**REQUIRED ACTION**. Reply with each record repeated exactly.
----- RECORDS FOR THE EXERCISE
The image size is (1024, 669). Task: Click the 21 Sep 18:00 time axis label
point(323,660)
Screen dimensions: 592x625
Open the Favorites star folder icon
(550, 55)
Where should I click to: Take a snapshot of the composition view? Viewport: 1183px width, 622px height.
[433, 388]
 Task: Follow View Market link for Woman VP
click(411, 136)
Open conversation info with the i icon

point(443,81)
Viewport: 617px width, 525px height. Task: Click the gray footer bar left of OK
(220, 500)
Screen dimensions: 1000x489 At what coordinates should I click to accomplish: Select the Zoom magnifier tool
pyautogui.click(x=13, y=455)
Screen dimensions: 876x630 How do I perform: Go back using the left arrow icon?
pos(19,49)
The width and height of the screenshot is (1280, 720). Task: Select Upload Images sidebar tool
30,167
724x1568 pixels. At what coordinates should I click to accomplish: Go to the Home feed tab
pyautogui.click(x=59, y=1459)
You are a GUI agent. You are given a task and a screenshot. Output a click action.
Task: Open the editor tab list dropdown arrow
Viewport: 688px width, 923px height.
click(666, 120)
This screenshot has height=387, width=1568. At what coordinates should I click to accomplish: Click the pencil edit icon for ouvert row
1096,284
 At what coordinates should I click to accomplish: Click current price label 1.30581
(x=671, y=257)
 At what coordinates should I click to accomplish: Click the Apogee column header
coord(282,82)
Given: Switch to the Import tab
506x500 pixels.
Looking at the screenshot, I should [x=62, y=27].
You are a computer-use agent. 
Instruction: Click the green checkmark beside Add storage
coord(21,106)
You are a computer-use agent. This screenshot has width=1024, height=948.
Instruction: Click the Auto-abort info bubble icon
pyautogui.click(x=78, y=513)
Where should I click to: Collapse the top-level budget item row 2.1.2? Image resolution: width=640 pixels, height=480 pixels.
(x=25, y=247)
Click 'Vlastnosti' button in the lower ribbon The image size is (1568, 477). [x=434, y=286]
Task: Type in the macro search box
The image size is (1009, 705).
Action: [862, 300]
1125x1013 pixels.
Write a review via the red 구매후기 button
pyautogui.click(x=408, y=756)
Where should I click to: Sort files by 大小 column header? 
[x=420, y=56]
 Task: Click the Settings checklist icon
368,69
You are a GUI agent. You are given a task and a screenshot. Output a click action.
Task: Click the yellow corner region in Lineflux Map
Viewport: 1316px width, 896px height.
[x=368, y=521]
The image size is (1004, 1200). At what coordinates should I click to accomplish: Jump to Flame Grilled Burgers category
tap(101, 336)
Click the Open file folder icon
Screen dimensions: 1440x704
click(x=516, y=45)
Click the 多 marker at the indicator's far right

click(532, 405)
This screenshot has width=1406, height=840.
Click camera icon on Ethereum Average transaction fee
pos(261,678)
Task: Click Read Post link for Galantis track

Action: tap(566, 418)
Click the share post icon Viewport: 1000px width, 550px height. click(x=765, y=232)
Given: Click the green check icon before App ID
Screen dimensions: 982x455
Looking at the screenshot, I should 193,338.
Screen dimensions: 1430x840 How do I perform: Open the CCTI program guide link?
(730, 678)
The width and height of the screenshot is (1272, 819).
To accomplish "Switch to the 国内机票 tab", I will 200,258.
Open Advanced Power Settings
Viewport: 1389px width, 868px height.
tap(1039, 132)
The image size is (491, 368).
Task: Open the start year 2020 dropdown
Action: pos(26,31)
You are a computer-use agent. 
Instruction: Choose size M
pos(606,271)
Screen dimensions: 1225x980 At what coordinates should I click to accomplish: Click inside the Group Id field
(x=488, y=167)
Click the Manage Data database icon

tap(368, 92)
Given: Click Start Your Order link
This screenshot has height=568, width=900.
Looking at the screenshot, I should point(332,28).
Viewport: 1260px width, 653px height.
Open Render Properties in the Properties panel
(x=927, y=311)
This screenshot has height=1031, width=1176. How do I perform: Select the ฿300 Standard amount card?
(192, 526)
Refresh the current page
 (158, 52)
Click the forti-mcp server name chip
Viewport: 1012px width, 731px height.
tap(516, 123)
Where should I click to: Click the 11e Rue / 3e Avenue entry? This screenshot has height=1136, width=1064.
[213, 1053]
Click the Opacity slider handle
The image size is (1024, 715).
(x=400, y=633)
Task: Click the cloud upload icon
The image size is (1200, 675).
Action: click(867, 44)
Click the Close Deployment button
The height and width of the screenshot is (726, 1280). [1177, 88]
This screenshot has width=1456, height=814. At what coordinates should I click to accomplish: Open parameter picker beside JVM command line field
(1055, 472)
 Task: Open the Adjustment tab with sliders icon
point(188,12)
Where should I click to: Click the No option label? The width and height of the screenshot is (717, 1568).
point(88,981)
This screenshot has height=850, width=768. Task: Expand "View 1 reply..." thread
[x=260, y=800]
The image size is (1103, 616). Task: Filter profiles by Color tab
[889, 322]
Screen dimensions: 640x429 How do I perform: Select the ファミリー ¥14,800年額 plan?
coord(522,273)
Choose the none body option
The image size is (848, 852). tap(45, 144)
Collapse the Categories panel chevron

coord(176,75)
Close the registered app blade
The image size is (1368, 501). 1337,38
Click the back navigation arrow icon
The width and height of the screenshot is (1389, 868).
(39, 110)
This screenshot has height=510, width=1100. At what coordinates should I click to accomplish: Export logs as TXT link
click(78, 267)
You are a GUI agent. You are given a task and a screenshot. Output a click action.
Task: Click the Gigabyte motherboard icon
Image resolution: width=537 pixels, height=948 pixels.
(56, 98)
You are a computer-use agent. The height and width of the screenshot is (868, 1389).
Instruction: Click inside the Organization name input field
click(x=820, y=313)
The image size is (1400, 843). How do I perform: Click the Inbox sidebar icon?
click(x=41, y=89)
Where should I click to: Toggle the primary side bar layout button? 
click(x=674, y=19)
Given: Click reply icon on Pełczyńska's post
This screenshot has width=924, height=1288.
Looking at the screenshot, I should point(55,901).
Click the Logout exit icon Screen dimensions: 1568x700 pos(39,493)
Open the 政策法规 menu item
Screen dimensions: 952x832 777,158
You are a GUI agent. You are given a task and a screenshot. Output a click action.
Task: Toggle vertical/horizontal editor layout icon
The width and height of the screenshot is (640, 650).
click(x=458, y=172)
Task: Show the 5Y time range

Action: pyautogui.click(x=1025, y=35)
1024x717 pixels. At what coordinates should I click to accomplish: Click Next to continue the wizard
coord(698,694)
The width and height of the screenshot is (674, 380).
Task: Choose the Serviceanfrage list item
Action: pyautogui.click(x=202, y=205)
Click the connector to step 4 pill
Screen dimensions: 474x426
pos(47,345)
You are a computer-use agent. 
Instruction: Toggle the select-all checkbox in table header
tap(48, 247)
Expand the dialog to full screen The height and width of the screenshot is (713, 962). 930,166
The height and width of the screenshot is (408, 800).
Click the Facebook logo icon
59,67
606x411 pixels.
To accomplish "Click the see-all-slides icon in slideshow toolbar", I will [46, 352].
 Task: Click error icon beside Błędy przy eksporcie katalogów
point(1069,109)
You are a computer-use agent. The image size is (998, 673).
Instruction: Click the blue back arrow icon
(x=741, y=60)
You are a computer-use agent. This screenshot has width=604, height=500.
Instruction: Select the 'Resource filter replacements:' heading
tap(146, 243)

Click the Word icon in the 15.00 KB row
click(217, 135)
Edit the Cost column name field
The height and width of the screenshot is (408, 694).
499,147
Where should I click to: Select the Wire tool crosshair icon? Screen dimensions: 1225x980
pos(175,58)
----------
**OUTPUT**.
The image size is (1024, 669). Task: Click the 21 Sep 18:00 time axis label
point(323,660)
Screen dimensions: 592x625
Open the Favorites star folder icon
(550, 55)
Where should I click to: Take a snapshot of the composition view? Viewport: 1183px width, 622px height.
[433, 388]
 Task: Follow View Market link for Woman VP
click(411, 136)
Open conversation info with the i icon

point(443,81)
Viewport: 617px width, 525px height. Task: Click the gray footer bar left of OK
(220, 500)
Screen dimensions: 1000x489 At what coordinates should I click to accomplish: Select the Zoom magnifier tool
pyautogui.click(x=13, y=455)
Screen dimensions: 876x630 How do I perform: Go back using the left arrow icon?
pos(19,49)
The width and height of the screenshot is (1280, 720). Task: Select Upload Images sidebar tool
30,167
724x1568 pixels. At what coordinates should I click to accomplish: Go to the Home feed tab
pyautogui.click(x=59, y=1459)
You are a GUI agent. You are given a task and a screenshot. Output a click action.
Task: Open the editor tab list dropdown arrow
Viewport: 688px width, 923px height.
click(666, 120)
This screenshot has height=387, width=1568. At what coordinates should I click to accomplish: Click the pencil edit icon for ouvert row
1096,284
 At what coordinates should I click to accomplish: Click current price label 1.30581
(x=671, y=257)
 At what coordinates should I click to accomplish: Click the Apogee column header
coord(282,82)
Given: Switch to the Import tab
506x500 pixels.
Looking at the screenshot, I should [x=62, y=27].
You are a computer-use agent. 
Instruction: Click the green checkmark beside Add storage
coord(21,106)
You are a computer-use agent. This screenshot has width=1024, height=948.
Instruction: Click the Auto-abort info bubble icon
pyautogui.click(x=78, y=513)
Where should I click to: Collapse the top-level budget item row 2.1.2? Image resolution: width=640 pixels, height=480 pixels.
(x=25, y=247)
Click 'Vlastnosti' button in the lower ribbon The image size is (1568, 477). [x=434, y=286]
Task: Type in the macro search box
The image size is (1009, 705).
Action: [862, 300]
1125x1013 pixels.
Write a review via the red 구매후기 button
pyautogui.click(x=408, y=756)
Where should I click to: Sort files by 大小 column header? 
[x=420, y=56]
 Task: Click the Settings checklist icon
368,69
You are a GUI agent. You are given a task and a screenshot. Output a click action.
Task: Click the yellow corner region in Lineflux Map
Viewport: 1316px width, 896px height.
[x=368, y=521]
The image size is (1004, 1200). At what coordinates should I click to accomplish: Jump to Flame Grilled Burgers category
tap(101, 336)
Click the Open file folder icon
Screen dimensions: 1440x704
click(x=516, y=45)
Click the 多 marker at the indicator's far right

click(532, 405)
This screenshot has width=1406, height=840.
Click camera icon on Ethereum Average transaction fee
pos(261,678)
Task: Click Read Post link for Galantis track

Action: tap(566, 418)
Click the share post icon Viewport: 1000px width, 550px height. click(x=765, y=232)
Given: Click the green check icon before App ID
Screen dimensions: 982x455
Looking at the screenshot, I should 193,338.
Screen dimensions: 1430x840 How do I perform: Open the CCTI program guide link?
(730, 678)
The width and height of the screenshot is (1272, 819).
To accomplish "Switch to the 国内机票 tab", I will 200,258.
Open Advanced Power Settings
Viewport: 1389px width, 868px height.
tap(1039, 132)
The image size is (491, 368).
Task: Open the start year 2020 dropdown
Action: pos(26,31)
You are a computer-use agent. 
Instruction: Choose size M
pos(606,271)
Screen dimensions: 1225x980 At what coordinates should I click to accomplish: Click inside the Group Id field
(x=488, y=167)
Click the Manage Data database icon

tap(368, 92)
Given: Click Start Your Order link
This screenshot has height=568, width=900.
Looking at the screenshot, I should point(332,28).
Viewport: 1260px width, 653px height.
Open Render Properties in the Properties panel
(x=927, y=311)
This screenshot has height=1031, width=1176. How do I perform: Select the ฿300 Standard amount card?
(192, 526)
Refresh the current page
 (158, 52)
Click the forti-mcp server name chip
Viewport: 1012px width, 731px height.
tap(516, 123)
Where should I click to: Click the 11e Rue / 3e Avenue entry? This screenshot has height=1136, width=1064.
[213, 1053]
Click the Opacity slider handle
The image size is (1024, 715).
(x=400, y=633)
Task: Click the cloud upload icon
The image size is (1200, 675).
Action: click(867, 44)
Click the Close Deployment button
The height and width of the screenshot is (726, 1280). [1177, 88]
This screenshot has width=1456, height=814. At what coordinates should I click to accomplish: Open parameter picker beside JVM command line field
(1055, 472)
 Task: Open the Adjustment tab with sliders icon
point(188,12)
Where should I click to: Click the No option label? The width and height of the screenshot is (717, 1568).
point(88,981)
This screenshot has height=850, width=768. Task: Expand "View 1 reply..." thread
[x=260, y=800]
The image size is (1103, 616). Task: Filter profiles by Color tab
[889, 322]
Screen dimensions: 640x429 How do I perform: Select the ファミリー ¥14,800年額 plan?
coord(522,273)
Choose the none body option
The image size is (848, 852). tap(45, 144)
Collapse the Categories panel chevron

coord(176,75)
Close the registered app blade
The image size is (1368, 501). 1337,38
Click the back navigation arrow icon
The width and height of the screenshot is (1389, 868).
(39, 110)
This screenshot has height=510, width=1100. At what coordinates should I click to accomplish: Export logs as TXT link
click(78, 267)
You are a GUI agent. You are given a task and a screenshot. Output a click action.
Task: Click the Gigabyte motherboard icon
Image resolution: width=537 pixels, height=948 pixels.
(56, 98)
You are a computer-use agent. The height and width of the screenshot is (868, 1389).
Instruction: Click inside the Organization name input field
click(x=820, y=313)
The image size is (1400, 843). How do I perform: Click the Inbox sidebar icon?
click(x=41, y=89)
Where should I click to: Toggle the primary side bar layout button? 
click(x=674, y=19)
Given: Click reply icon on Pełczyńska's post
This screenshot has width=924, height=1288.
Looking at the screenshot, I should point(55,901).
Click the Logout exit icon Screen dimensions: 1568x700 pos(39,493)
Open the 政策法规 menu item
Screen dimensions: 952x832 777,158
You are a GUI agent. You are given a task and a screenshot. Output a click action.
Task: Toggle vertical/horizontal editor layout icon
The width and height of the screenshot is (640, 650).
click(x=458, y=172)
Task: Show the 5Y time range

Action: pyautogui.click(x=1025, y=35)
1024x717 pixels. At what coordinates should I click to accomplish: Click Next to continue the wizard
coord(698,694)
The width and height of the screenshot is (674, 380).
Task: Choose the Serviceanfrage list item
Action: pyautogui.click(x=202, y=205)
Click the connector to step 4 pill
Screen dimensions: 474x426
pos(47,345)
You are a computer-use agent. 
Instruction: Toggle the select-all checkbox in table header
tap(48, 247)
Expand the dialog to full screen The height and width of the screenshot is (713, 962). 930,166
The height and width of the screenshot is (408, 800).
Click the Facebook logo icon
59,67
606x411 pixels.
To accomplish "Click the see-all-slides icon in slideshow toolbar", I will [46, 352].
 Task: Click error icon beside Błędy przy eksporcie katalogów
point(1069,109)
You are a computer-use agent. The image size is (998, 673).
Instruction: Click the blue back arrow icon
(x=741, y=60)
You are a computer-use agent. This screenshot has width=604, height=500.
Instruction: Select the 'Resource filter replacements:' heading
tap(146, 243)

Click the Word icon in the 15.00 KB row
click(217, 135)
Edit the Cost column name field
The height and width of the screenshot is (408, 694).
499,147
Where should I click to: Select the Wire tool crosshair icon? Screen dimensions: 1225x980
pos(175,58)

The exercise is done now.